Lines with the word "will" are the answer; copy each of them from the data below.

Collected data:
━━━━━━━━━━━━━━━━━━━━

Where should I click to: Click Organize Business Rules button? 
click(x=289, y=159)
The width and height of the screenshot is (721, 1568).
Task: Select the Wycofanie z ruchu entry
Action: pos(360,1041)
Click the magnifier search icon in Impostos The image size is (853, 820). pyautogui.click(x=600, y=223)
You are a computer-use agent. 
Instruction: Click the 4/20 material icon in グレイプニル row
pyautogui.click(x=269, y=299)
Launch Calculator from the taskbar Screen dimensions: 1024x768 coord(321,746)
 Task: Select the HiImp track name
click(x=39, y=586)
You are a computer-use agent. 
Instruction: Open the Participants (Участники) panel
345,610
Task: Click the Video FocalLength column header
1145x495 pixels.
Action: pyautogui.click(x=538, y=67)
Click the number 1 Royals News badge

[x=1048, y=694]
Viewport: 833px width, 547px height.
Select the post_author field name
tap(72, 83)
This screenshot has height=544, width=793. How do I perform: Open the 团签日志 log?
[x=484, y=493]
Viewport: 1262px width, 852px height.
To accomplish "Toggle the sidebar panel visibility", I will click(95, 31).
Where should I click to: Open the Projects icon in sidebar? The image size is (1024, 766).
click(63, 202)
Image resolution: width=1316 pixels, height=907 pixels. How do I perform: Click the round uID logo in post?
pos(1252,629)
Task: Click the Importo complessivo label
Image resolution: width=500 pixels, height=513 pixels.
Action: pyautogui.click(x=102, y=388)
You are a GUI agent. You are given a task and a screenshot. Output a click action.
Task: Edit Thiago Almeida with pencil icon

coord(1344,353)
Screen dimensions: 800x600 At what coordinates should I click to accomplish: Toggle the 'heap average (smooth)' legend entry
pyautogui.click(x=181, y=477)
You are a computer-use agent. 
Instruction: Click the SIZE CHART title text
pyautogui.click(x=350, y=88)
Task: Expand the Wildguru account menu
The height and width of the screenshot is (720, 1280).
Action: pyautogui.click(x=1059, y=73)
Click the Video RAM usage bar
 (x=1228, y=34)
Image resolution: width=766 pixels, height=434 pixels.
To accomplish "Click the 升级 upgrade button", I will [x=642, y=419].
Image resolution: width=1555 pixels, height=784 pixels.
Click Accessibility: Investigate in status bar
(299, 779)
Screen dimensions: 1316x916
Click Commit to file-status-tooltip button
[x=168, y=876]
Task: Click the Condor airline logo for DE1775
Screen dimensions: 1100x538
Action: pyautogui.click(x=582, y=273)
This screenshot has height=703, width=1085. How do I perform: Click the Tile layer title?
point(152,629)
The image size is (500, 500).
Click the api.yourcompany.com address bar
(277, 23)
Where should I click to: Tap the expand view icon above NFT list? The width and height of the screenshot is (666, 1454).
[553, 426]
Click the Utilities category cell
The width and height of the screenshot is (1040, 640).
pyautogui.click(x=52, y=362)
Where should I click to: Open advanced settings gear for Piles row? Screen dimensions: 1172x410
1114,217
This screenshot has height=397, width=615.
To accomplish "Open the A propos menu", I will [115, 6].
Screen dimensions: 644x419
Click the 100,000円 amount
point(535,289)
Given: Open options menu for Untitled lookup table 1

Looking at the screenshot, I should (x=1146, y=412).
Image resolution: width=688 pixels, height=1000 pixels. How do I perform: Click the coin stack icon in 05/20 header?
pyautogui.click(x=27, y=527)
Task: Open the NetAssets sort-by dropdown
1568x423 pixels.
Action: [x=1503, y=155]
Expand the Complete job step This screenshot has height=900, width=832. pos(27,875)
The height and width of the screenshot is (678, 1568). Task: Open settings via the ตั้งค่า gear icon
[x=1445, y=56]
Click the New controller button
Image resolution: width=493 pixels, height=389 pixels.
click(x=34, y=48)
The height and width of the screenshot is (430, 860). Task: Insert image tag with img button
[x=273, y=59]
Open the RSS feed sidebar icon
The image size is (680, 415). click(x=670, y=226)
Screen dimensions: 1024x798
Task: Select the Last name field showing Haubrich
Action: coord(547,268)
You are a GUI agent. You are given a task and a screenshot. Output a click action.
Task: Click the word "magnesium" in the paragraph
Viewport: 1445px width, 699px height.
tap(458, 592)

━━━━━━━━━━━━━━━━━━━━

Solution to this problem:
To accomplish "Toggle the sidebar panel visibility", I will click(95, 31).
To accomplish "Click the 升级 upgrade button", I will [x=642, y=419].
To accomplish "Open the A propos menu", I will [115, 6].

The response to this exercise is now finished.